SET PROBLEM = Copy the part of the records below that opens with the line containing "Task: Click the 绝地求生 search input field" and closes with the line containing "The height and width of the screenshot is (169, 272).", keeping every line exactly as it appears.

━━ DATA SHOWN

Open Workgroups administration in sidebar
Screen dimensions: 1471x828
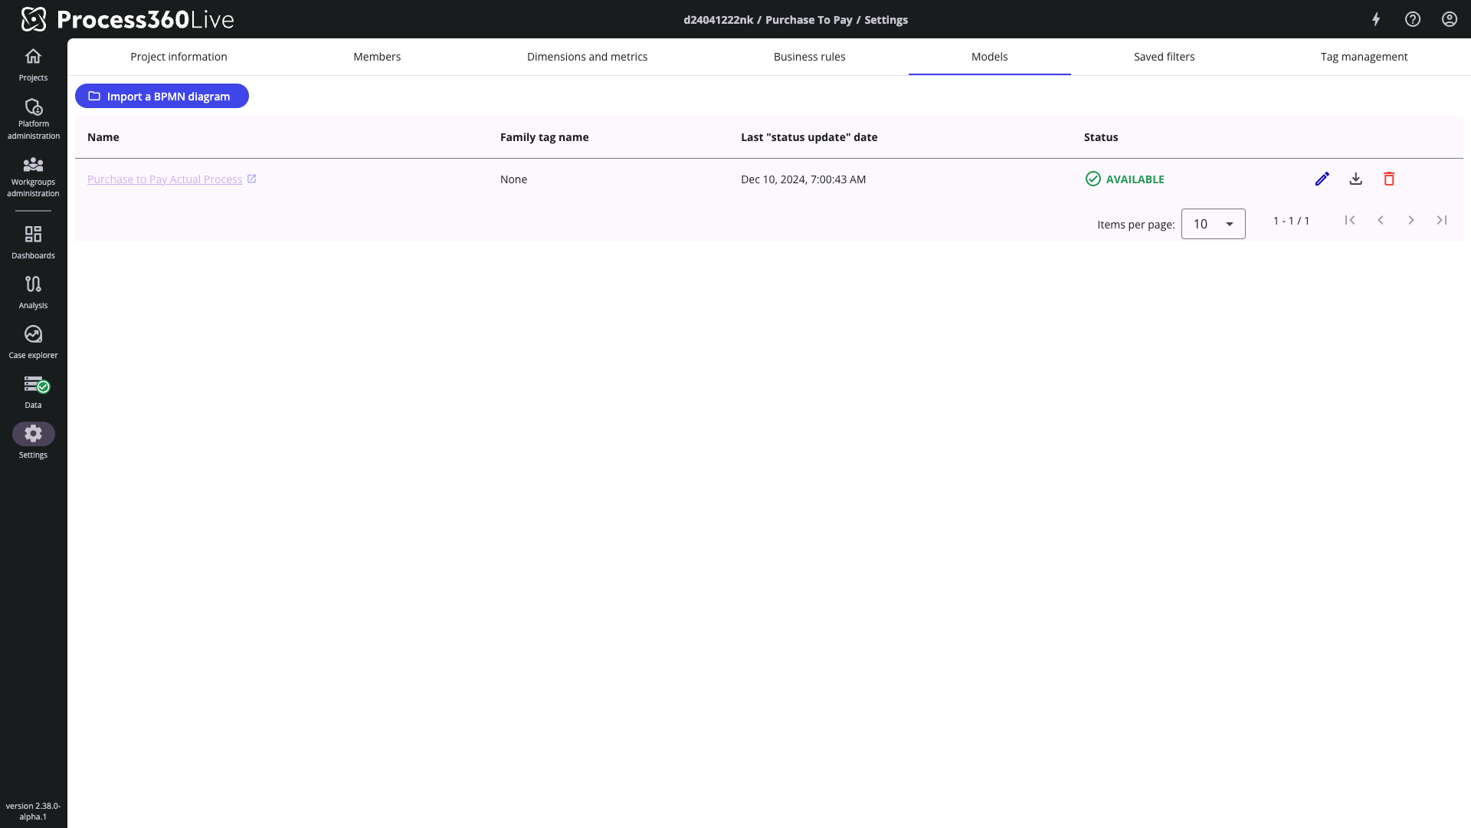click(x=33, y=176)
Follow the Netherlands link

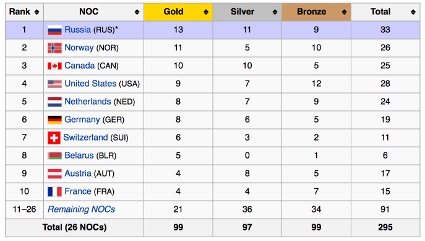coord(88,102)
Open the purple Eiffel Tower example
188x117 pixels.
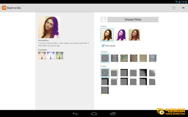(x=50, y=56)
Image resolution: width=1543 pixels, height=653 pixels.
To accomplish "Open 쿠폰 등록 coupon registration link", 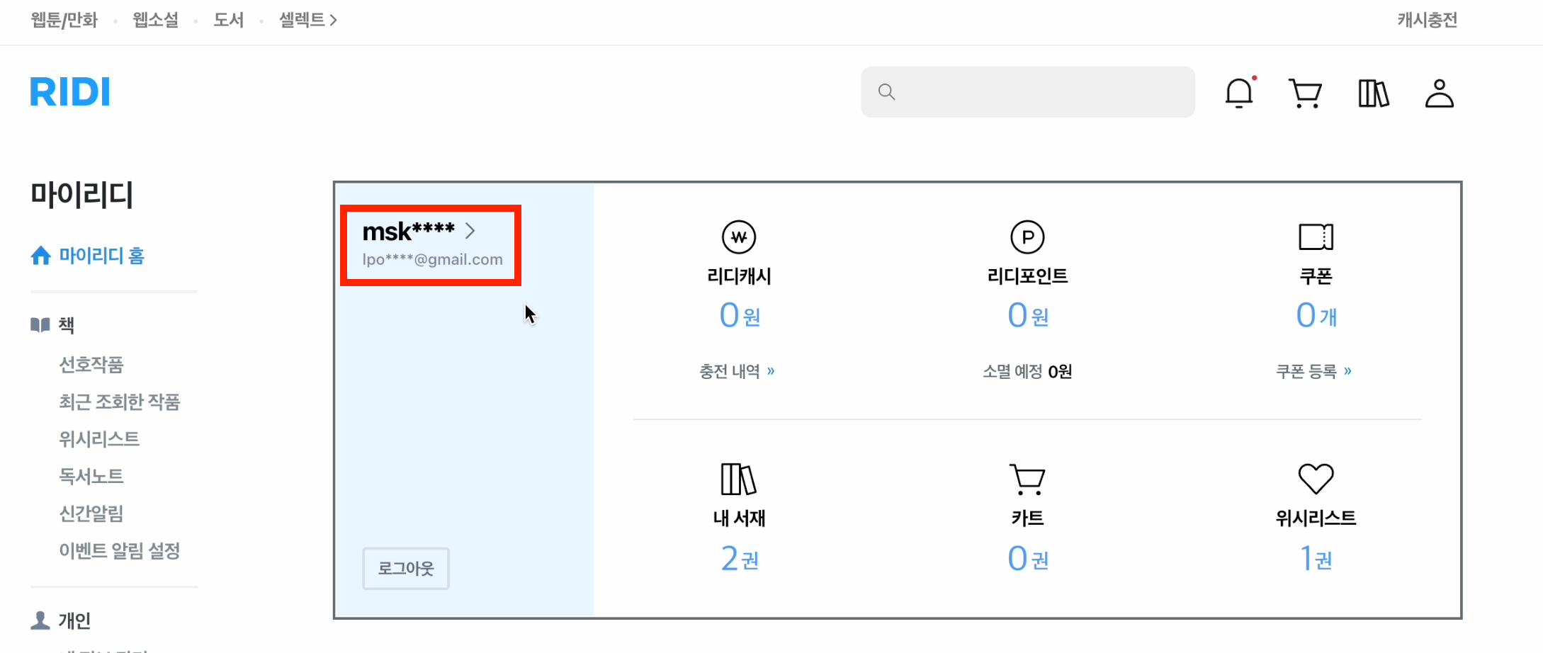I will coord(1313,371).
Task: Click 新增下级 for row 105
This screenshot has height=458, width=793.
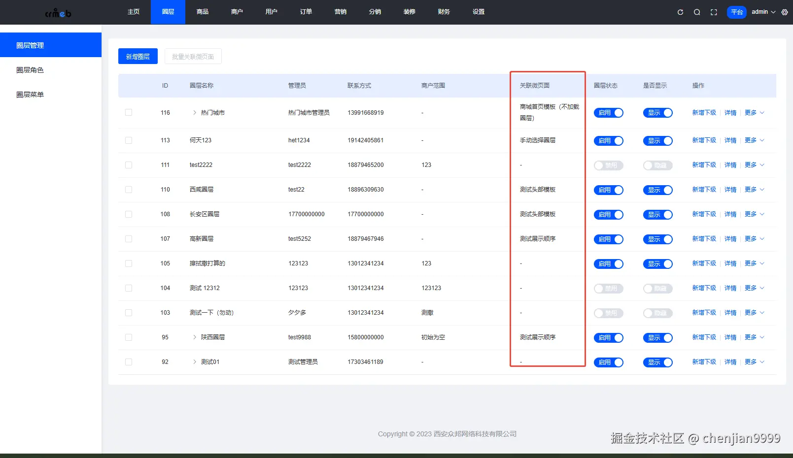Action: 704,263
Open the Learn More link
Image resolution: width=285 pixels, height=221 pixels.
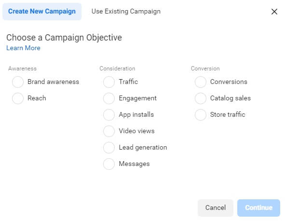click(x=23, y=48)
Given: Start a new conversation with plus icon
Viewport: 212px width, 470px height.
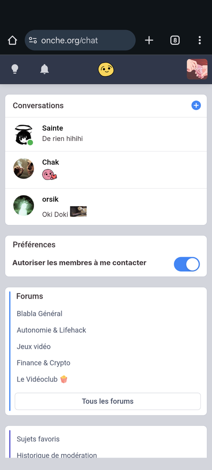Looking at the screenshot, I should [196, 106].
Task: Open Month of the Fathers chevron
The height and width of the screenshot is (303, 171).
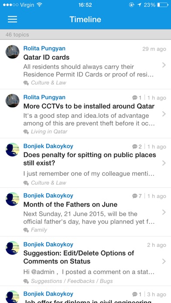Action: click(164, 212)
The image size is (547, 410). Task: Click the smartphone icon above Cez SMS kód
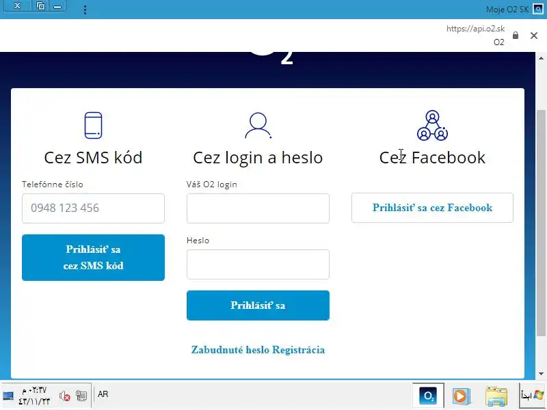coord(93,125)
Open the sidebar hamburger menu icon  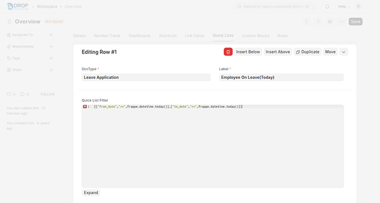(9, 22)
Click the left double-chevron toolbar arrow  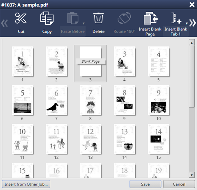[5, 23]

━━━━
━━ DATA SHOWN

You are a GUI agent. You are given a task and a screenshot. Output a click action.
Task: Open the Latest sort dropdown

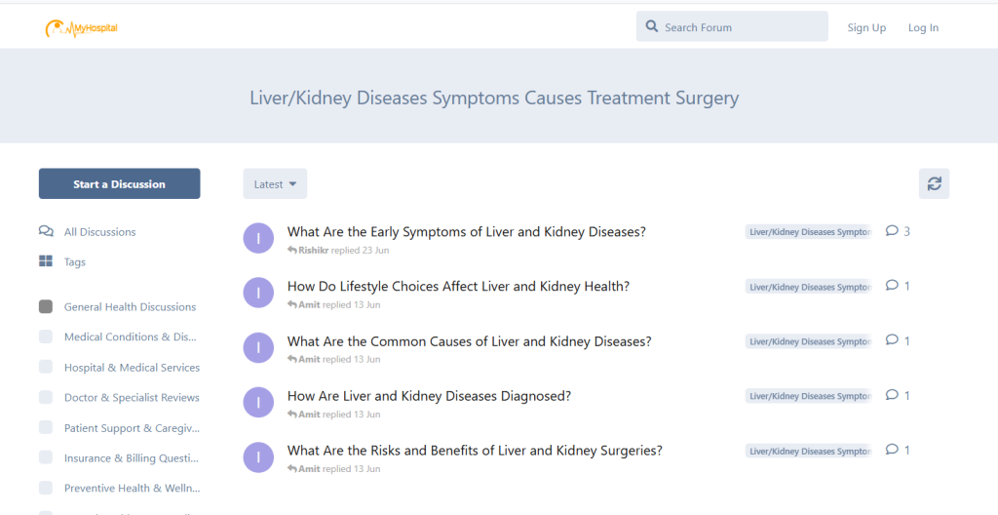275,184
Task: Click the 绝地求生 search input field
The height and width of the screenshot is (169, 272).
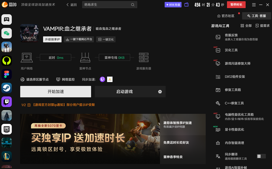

━━━━

OUTPUT =
Task: Click the 绝地求生 search input field
The height and width of the screenshot is (169, 272).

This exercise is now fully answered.